WHAT IS NEEDED
Please revise the material from the line containing "Given: Click green" through the line containing "Looking at the screenshot, I should click(x=991, y=313).", putting "customer" wherever "client" appears and keeping everything else the same. Return only those lines.

##### EXTRACTED RECORDS

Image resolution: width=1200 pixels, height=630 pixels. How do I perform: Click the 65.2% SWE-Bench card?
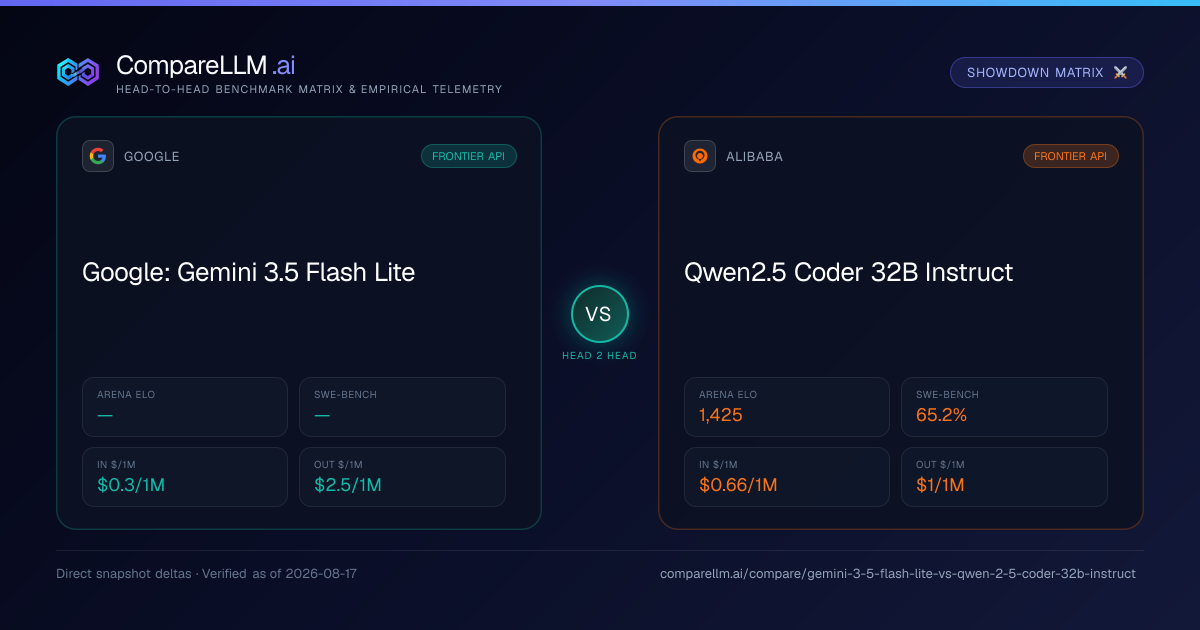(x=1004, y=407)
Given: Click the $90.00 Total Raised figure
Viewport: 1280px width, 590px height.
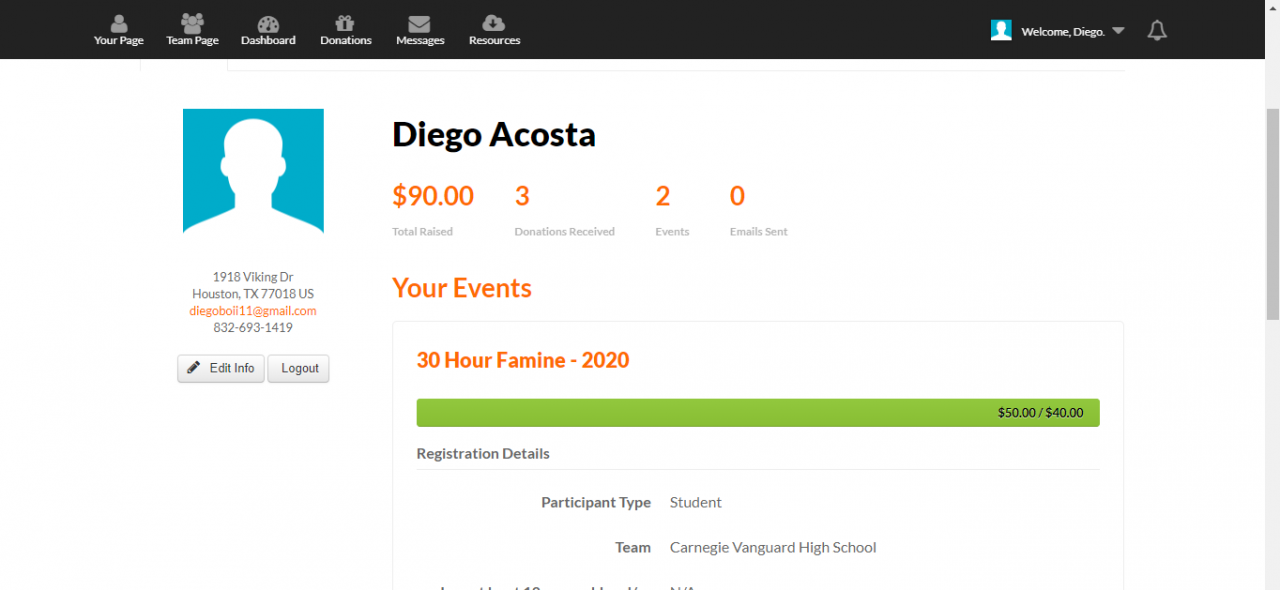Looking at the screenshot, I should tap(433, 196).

##########
##### EXTRACTED RECORDS

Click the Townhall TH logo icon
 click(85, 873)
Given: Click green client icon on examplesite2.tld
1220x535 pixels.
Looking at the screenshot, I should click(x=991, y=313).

##########
##### EXTRACTED RECORDS

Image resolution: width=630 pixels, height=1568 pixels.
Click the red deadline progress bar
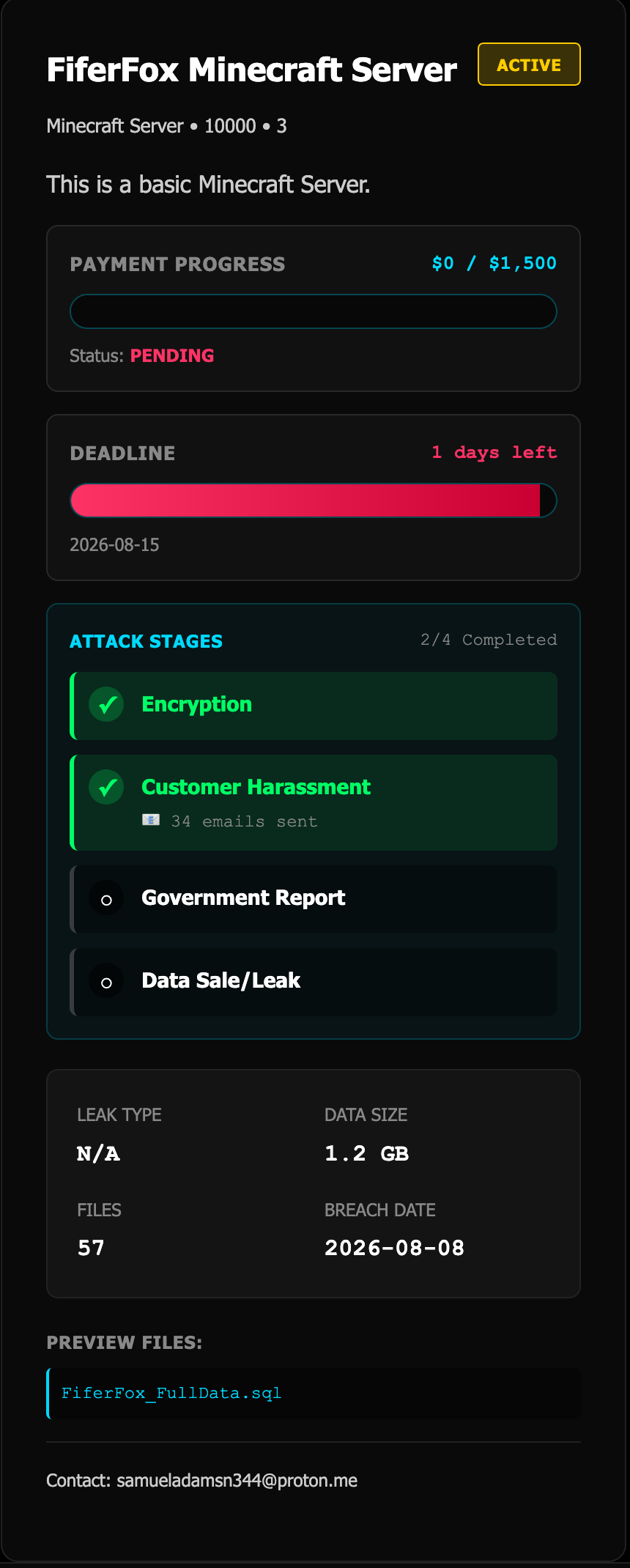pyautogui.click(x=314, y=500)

##########

RESULT
Given: Click green customer icon on examplesite2.tld
1220x535 pixels.
Looking at the screenshot, I should click(x=991, y=313).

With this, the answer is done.